Check Yourself Before You Wreck Yourself: Selectively Quitting Improves LLM Agent Safety

Bonagiri, Vamshi Krishna, Kumaragurum, Ponnurangam, Nguyen, Khanh, Plaut, Benjamin

arXiv.org Artificial Intelligence 

As Large Language Model (LLM) agents increasingly operate in complex environments with real-world consequences, their safety becomes critical. While uncertainty quantification is well-studied for single-turn tasks, multi-turn agentic scenarios with real-world tool access present unique challenges where uncertainties and ambiguities compound, leading to severe or catastrophic risks beyond traditional text generation failures.

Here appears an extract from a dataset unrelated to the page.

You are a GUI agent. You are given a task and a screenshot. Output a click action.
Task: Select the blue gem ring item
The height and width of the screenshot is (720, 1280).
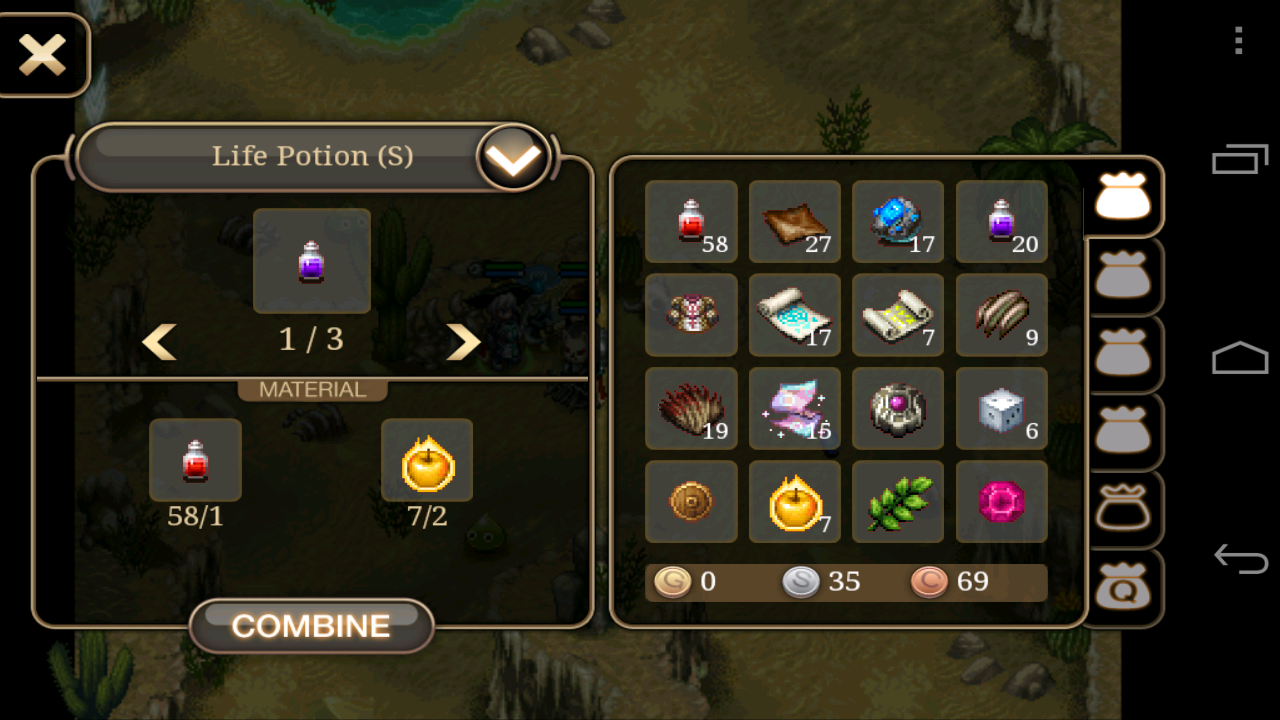tap(898, 221)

We propose using "quitting" as a simple yet effective behavioral mechanism for LLM agents to recognize and withdraw from situations where they lack confidence. Leveraging the ToolEmu framework, we conduct a systematic evaluation of quitting behavior across 12 state-of-the-art LLMs. Our results demonstrate a highly favorable safety-helpfulness trade-off: agents prompted to quit with explicit instructions improve safety by an average of +0.39 on a 0-3 scale across all models (+0.64 for proprietary models), while maintaining a negligible average decrease of -0.03 in helpfulness. Our analysis demonstrates that simply adding explicit quit instructions proves to be a highly effective safety mechanism that can immediately be deployed in existing agent systems, and establishes quitting as an effective first-line defense mechanism for autonomous agents in high-stakes applications.